Every day, I almost gave up. I almost switched to English. Mr. B didn’t even talk to her in Russian at all for the first week. I tried to police him, to remind him to switch, but eventually I realized if I did that, I was just being a hypocrite, because I didn’t want to speak Russian, either.  I wanted to call her “kitten,” and “my baby,” and tell her about my understanding of the world, make up stories for her, do all the things I had been dreaming about when I was pregnant.

For a writer not to be able to tell stories in the language they are most comfortable in is sheer torture.

Every day, I would ask her if she was hungry, if she was thirsty, why she was crying, all in Russian, and I just felt like a fraud, because there was no emotion attached to those words. It got to the point where I didn’t even want to talk to her, so I would go for hours at a time of being mute,  just changing her diaper, feeding her, watching her, waiting for her to fall asleep so I didn’t feel the guilt of not saying anything. Nighttime, when you’re not supposed to talk to the baby anyway so they understand that it’s time for sleep, was my favorite time. I felt like a hollow robot.

Relatives continued to come and heap praise on her in Russian, making up cutesy nicknames for her, singing songs that I didn’t know, making up handclapping games that I couldn’t replicate because I had never been to Russian kindergarten or daycare, even.  I started reading books to her because that way I didn’t have to make up the words- they were there for me. We read Konek Gorbunok, the first couple pages of A Young Doctor’s Notebook, Meduza.io.

Malye_Korely 3.19, Arkhangelsk, Russia

I can’t say when it started to get better for sure, but probably sometime around six or seven weeks old, I started feeling less like I was forcing cold, jagged letters through my mouth and more like I was actually talking and saying things I want to say.  Eventually, I was able to come up with some Russian nicknames for her, which I started using, although the number of English nicknames I have for her is 11. The number of Russian nicknames is 2.

I also started making up songs that semi-rhymed because I couldn’t think of words that rhymed quickly enough. Slowly, those songs turned into rhyming ones that made sense. I kept Russian TV on in the background, Russian radio on in the background, Russian music on in the background, everything Russian on in the background all the time until I started having some dreams in Russian.
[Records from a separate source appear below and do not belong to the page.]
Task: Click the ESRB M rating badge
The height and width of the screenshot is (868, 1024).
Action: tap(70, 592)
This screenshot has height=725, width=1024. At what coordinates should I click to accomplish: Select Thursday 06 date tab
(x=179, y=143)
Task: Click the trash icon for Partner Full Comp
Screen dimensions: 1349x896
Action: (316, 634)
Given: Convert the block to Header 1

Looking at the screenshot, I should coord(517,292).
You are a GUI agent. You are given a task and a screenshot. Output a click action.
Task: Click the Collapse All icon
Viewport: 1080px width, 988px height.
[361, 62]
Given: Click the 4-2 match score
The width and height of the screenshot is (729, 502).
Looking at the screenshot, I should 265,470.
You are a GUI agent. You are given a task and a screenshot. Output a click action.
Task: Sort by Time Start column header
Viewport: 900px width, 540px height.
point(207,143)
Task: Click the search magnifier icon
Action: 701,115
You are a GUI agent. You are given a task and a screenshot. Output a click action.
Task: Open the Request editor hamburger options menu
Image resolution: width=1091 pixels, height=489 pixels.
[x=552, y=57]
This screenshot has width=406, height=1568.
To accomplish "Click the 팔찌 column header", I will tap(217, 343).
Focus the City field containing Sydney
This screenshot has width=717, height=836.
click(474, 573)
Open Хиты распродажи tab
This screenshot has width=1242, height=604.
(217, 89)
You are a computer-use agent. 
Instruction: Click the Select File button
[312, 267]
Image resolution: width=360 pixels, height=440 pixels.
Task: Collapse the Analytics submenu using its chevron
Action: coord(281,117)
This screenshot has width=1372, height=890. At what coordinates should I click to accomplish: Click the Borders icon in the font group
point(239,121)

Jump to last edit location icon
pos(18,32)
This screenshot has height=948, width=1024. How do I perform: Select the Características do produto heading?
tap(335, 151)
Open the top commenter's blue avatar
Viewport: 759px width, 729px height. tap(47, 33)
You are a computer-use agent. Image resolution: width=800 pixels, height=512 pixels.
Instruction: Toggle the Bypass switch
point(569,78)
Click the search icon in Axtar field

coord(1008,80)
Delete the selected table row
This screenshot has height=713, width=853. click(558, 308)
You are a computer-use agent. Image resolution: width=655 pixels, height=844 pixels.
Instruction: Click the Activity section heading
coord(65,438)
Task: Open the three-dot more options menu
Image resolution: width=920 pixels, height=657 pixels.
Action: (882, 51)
The only thing that helped was constantly forcing myself, and Mr. B to speak Russian to her. We still speak English to each other, but we’ll cross that bridge when we get there.

Today, speaking English to her feels strange and foreign. But Russian, somedays, is just as unnatural. And so here I am in a land of in-betweens, unable to be truly affectionate with my baby, but unable to bring myself to deny her of a second language that will open an entire universe to her, as well as a much better connection to her family.

So, I’m still speaking Russian to my baby. It is the hardest thing ever, to speak Russian to my baby. I feel like Hemda-Paula, stripped of myself.  But, I think of Itamar Ben Yehuda, and I still do it, in the hopes that I will get somewhere, and that her first word will be Mama, not Mom, and that by losing a part of myself, I will be able to give that part to her to keep.